Review: Mandy – “If Jodorowsky mainlined DMT while listening to doom metal non-stop”
Mandy is the new film by Panos Cosmatos, director of Beyond the Black Rainbow — a film that still hasn’t been released in the UK despite coming out on Blu-Ray in the States 6 years ago. It’s set in a similar alternative psychedelic reality, with Kubrickian and Cronenbergian elements, and in the same year of 1983. Where it departs from its predecessor is that it has a stronger narrative. Red Miller (Nicolas Cage) and his girlfriend Mandy Blum (Andrea Roseborough) live in a cabin in the Pacific Northwest. One night Mandy spots a van with ‘Children of the New Dawn’ on the side and the leader of the cult becomes obsessed with her and plans to kidnap Mandy but very quickly it all goes to hell.

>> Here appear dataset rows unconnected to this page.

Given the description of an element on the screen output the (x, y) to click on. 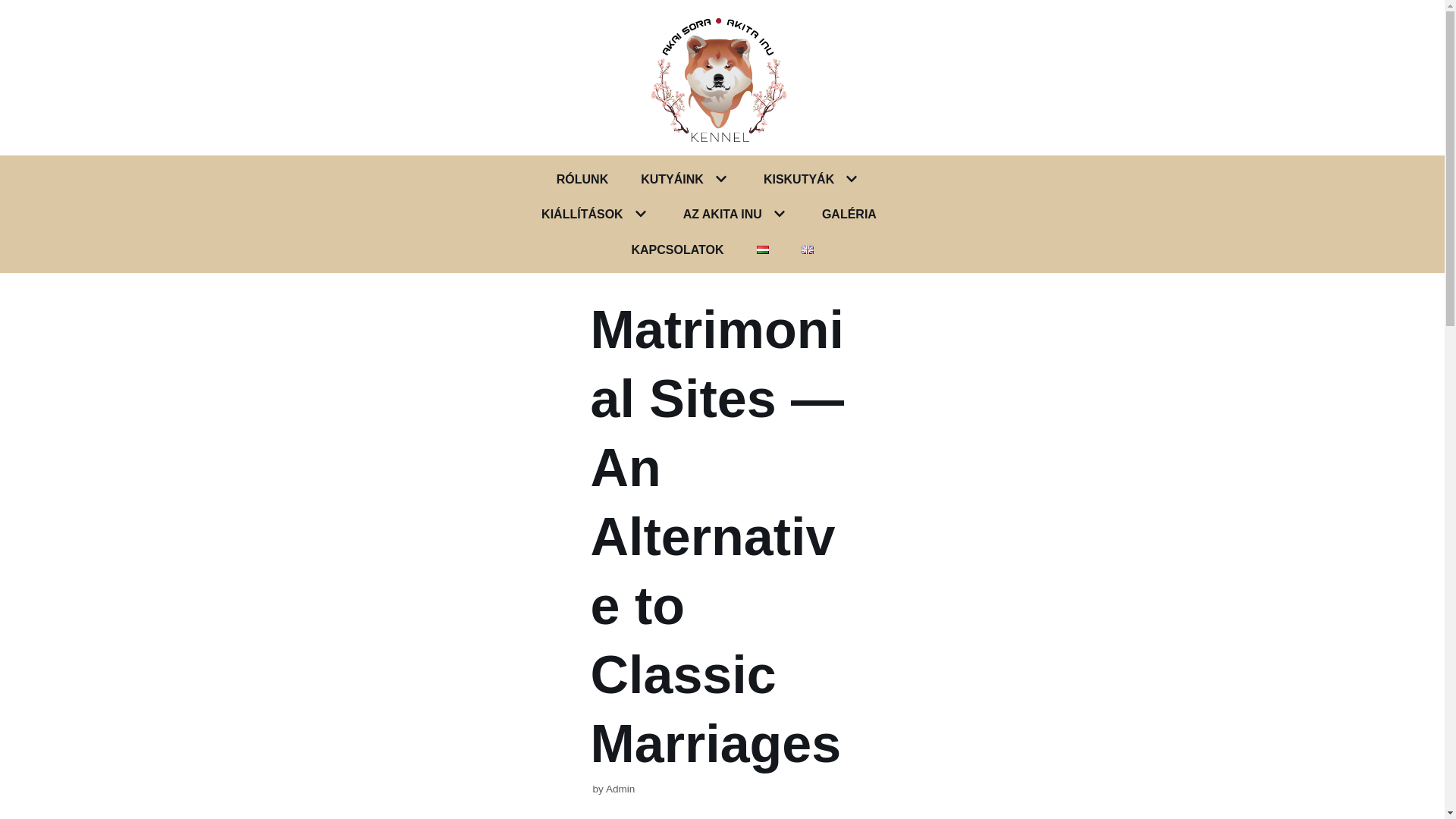
Akai sora- Akita inu kennel (722, 77)
KAPCSOLATOK (676, 249)
Posts by Admin (619, 788)
AZ AKITA INU (721, 213)
Skip to content (15, 7)
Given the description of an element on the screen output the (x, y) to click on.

Red plans and carries out his revenge for the rest of the film basically. The plot is simple, but that isn’t what will keep you watching anyway. Cage’s last decade has not featured some of his finest work. He’s done a lot of VOD films, with a quality ranging from pretty good to absolutely abysmal. For Mandy, Cosmatos gave him the permission to go to his extremes. It’s not a ‘naturalistic’ performance—there’s a classic Cage freakout that takes place in a bathroom, and features him downing a bottle of vodka for five minutes straight in his underwear. There a great cameo from Bill Duke, who viewers will know from Predator and Commando (when Duke asks Cage who he’s hunting, the answer is “Jesus freaks…”)
And it’s beautiful. The visuals are jaw-dropping, despite being achieved without much money. Basically, the whole film is pink, with accents in other colours. I’d say Mandy forms the missing link between Jodorowsky and Nicolas Winding Refn. The metaphysical journey of the film takes it into Jodorowsky territory while Refn is more interest in classical archetypes and extreme blocks of neon colour but with a result that is, far more extreme than anything either directors have done.
There’s also an excellent score, the last from Jóhann Jóhannsson, with a King Crimson song that sets the mood very well. It’s an overwhelming and relentless film (and probably shouldn’t be two hours long) but as more of an art piece despite its genre thrills, it has enough violence to satisfy the gorehounds.
Mandy is what would happen if Jodorowsky mainlined DMT while listening to doom metal non-stop. I don’t know if there’s some profound meaning to it (I’m sure there is to the filmmaker), I just want to see Cage losing it, the scene where he fights off an alien biker from hell with a ten-foot chainsaw, Cage hoovering up cocaine off a piece of broken glass, dabbing some dodgy acid and then cutting to a two-minute psychedelic montage, and getting his revenge on the evil cult. It’s the most “metal” movie ever — also glorious, over-the-top and awe-inspiring. It says something that the title card isn’t seen till halfway through the film.
The fact that someone has actually made a film like this means that absolutely everyone should go see it.
Mandy is out in the UK on 12th October 2018.